On August 22, 1666, all that part of the Eastern Shore below the Nanticoke was erected
into a new county called after Lady Mary Somerset, sister of the wife of Cecilius, Second Lord
Baltimore.1 This area and the adjoining land between the Nanticoke and the Choptank had
been known as "the Eastern Shore" and had had a kind of provisional government for some-
thing over a year prior to the erection of Somerset and [a little later or perhaps at the same
time] of Dorchester Counties.2 Even a clerk, George Johnson, was appointed, and he kept the
records of the county—they are still in existence—until the formal erection of Somerset
County the next year, and the appointment of a regular clerk, Edmund Beauchamp.
Court at Thomas Poole's and Revell's Neck
This county court, if we may be permitted to call it that, was held at Thomas Poole's on
the south side of the Back Creek of Manokin River. While individual sessions were held at
various other places, the settled place of holding court appears to have continued to be at
Thomas Poole's until sometime before August 1670, when it seems to have been located on
the property of Randall Revell, called "Revell's Neck," on the Manokin River a mile or two
below the mouth of King's Creek. No doubt this second seat of justice was only a private
residence for on April 19, 1671, the Governor issued an order to the Justices of Somerset Court
calling attention to the lack of a proper courthouse. The unusual delay was due to a difference
of opinion as to the site of a permanent county seat, and the Governor appointed a commission
of three members speedily to fix on a site. They agreed upon a tract of land owned by John
Westlock on Trading Branch. But the issue then became more confused because in the mean-
while, Henry Smith had offered the Justices of the county both land and building if the court
would guarantee to meet there permanently. The site he offered was at the head of Back
Creek at Manokin on the plantation where Thomas Poole lately lived and where the courts of
the County were formerly held. The Justices accepted the offer but some impediment now
unknown must have arisen to prevent the fulfillment of this agreement.
Courthouse at Ilchester
In any case, on April 6, 1675, a warrant was issued for laying out fifty acres of land
for the use of the county, to be known as Ilchester and lying on the southwest side of a branch
of Manokin River called Smith's Branch. Some months later, the sheriff was ordered to levy
for the erection of a courthouse and a prison; the funds raised were to be given to David
Browne who would in turn pay the workmen. David Browne may, therefore, have been the
builder. On June 15, 1676, it was ordered that two acres of ground never yet taken up and
adjacent to the newly erected courthouse be confirmed to the county.

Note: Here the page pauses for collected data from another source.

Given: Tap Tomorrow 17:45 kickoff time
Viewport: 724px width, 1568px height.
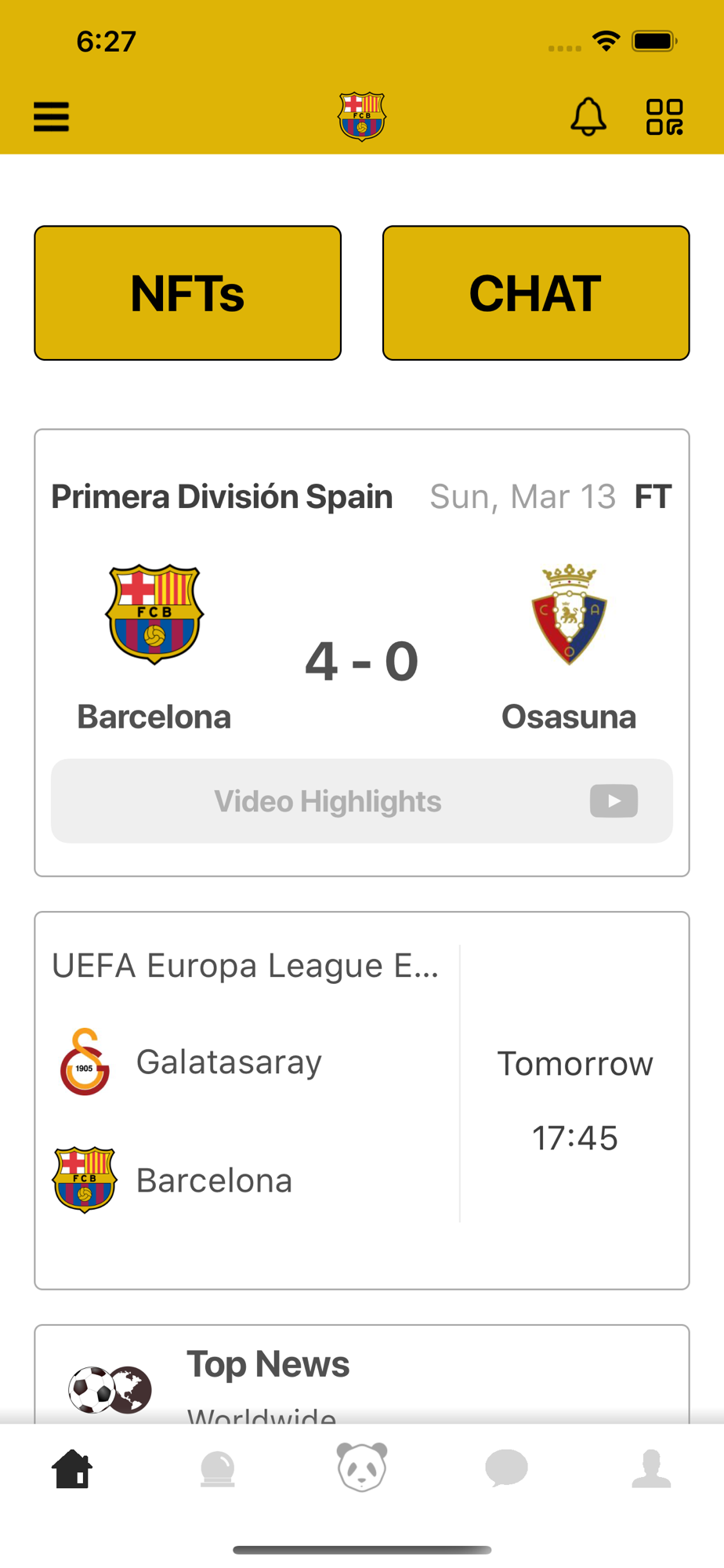Looking at the screenshot, I should tap(575, 1101).
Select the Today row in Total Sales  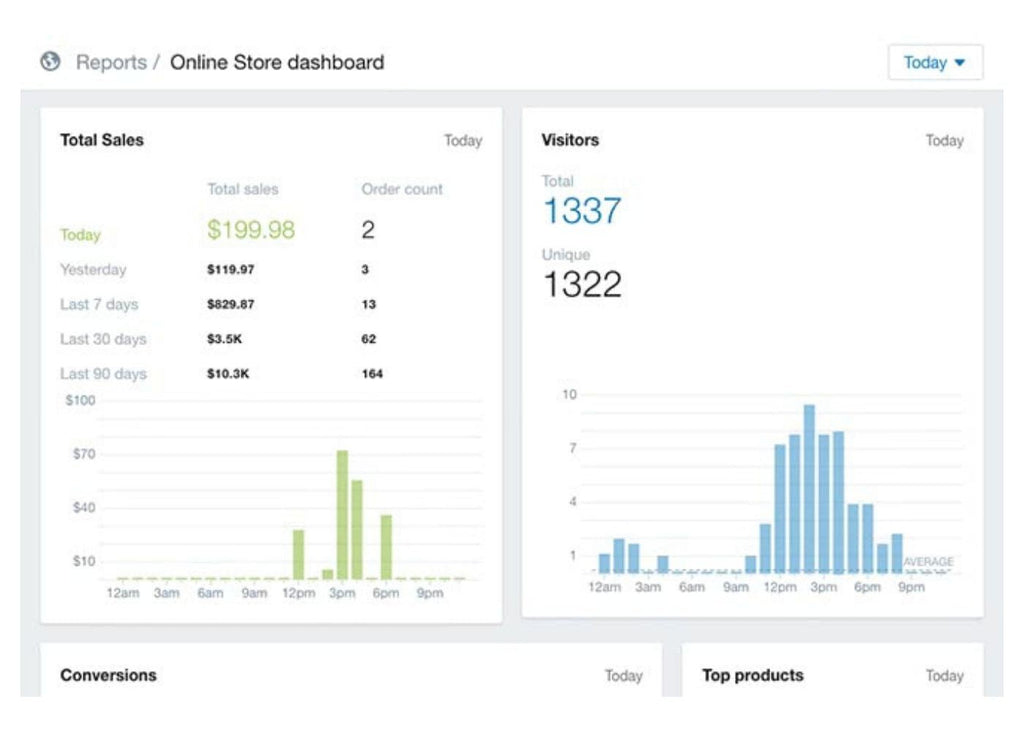[x=80, y=235]
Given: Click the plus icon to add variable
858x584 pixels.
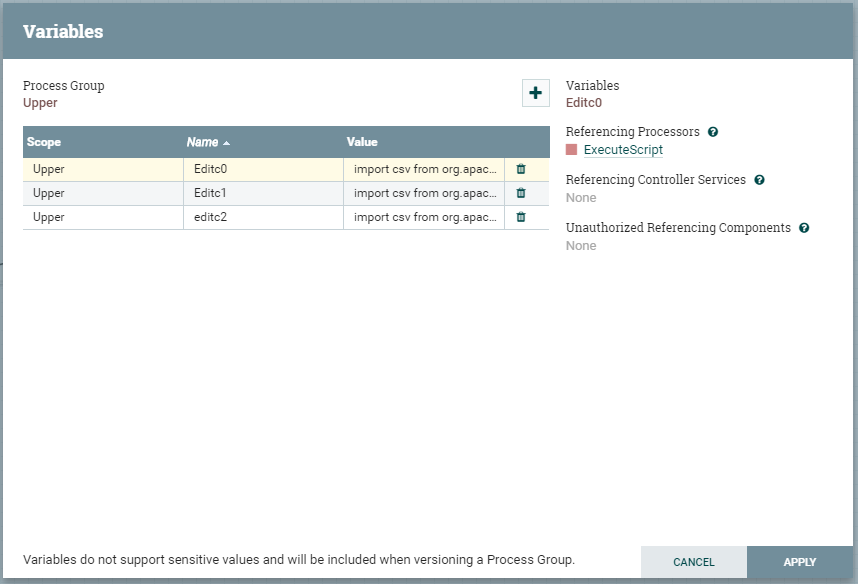Looking at the screenshot, I should [535, 93].
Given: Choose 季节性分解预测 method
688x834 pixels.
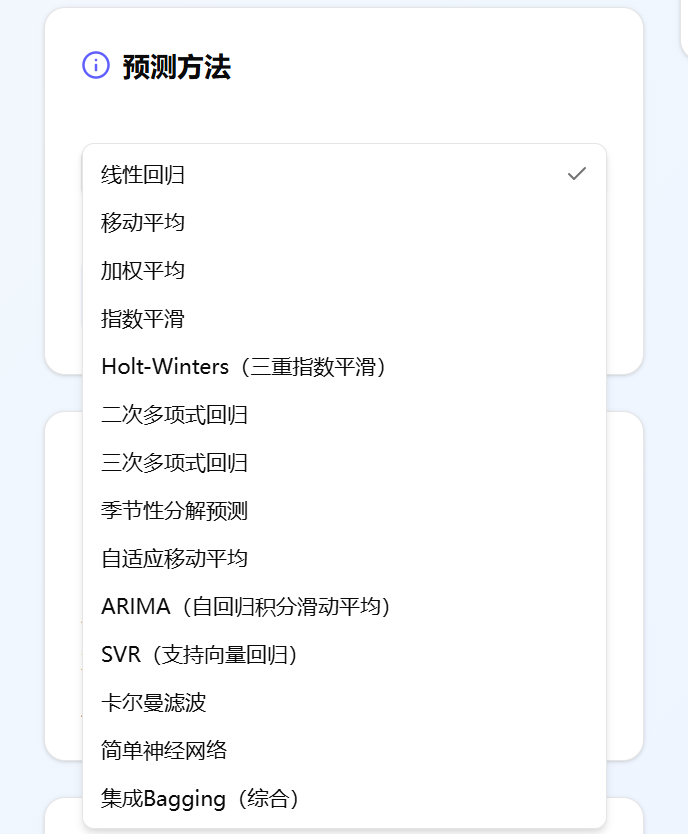Looking at the screenshot, I should 175,511.
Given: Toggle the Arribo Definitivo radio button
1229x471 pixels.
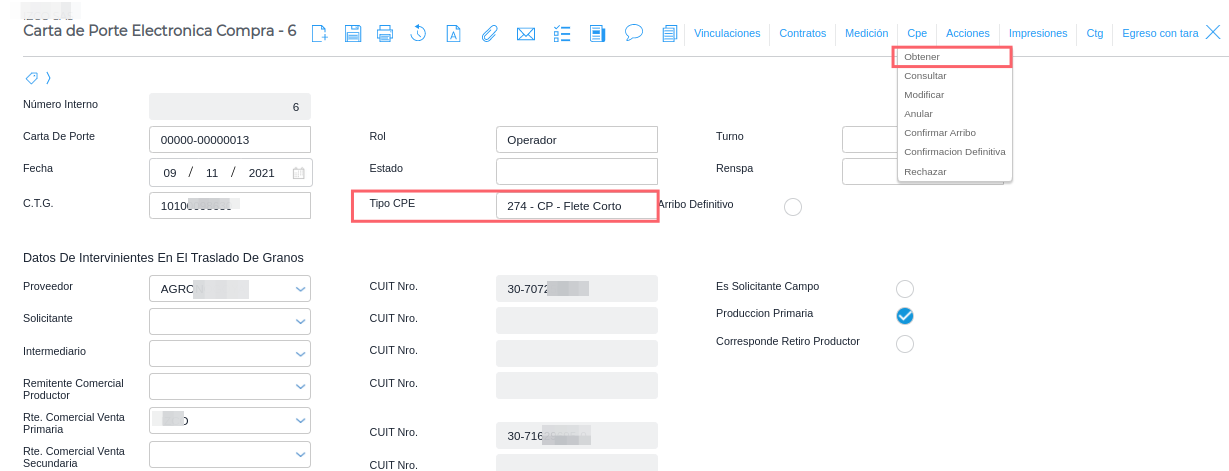Looking at the screenshot, I should pos(793,207).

The New Courthouse Called "Unity"
Whatever happened to this courthouse is also mysterious: in November 1683, there is a
reference in the Judgment records to a "new Court house called Unity." At that time the
1 Arch, of Md., III, 553-55.
2 This account of the courthouses of Somerset County is in
part adapted from Clayton Torrence, Old Somerset on the
Eastern Shore, Richmond, Va., 1935 ; for the period before the
cutting off of Worcester County (1742) and after that, until
1905, from the address of H. Fillmore Lankford, delivered at
the dedication of the present (built 1905) courthouse and found
in the proceedings of the court, Liber O.T.B. No. 1, pp. 58-84.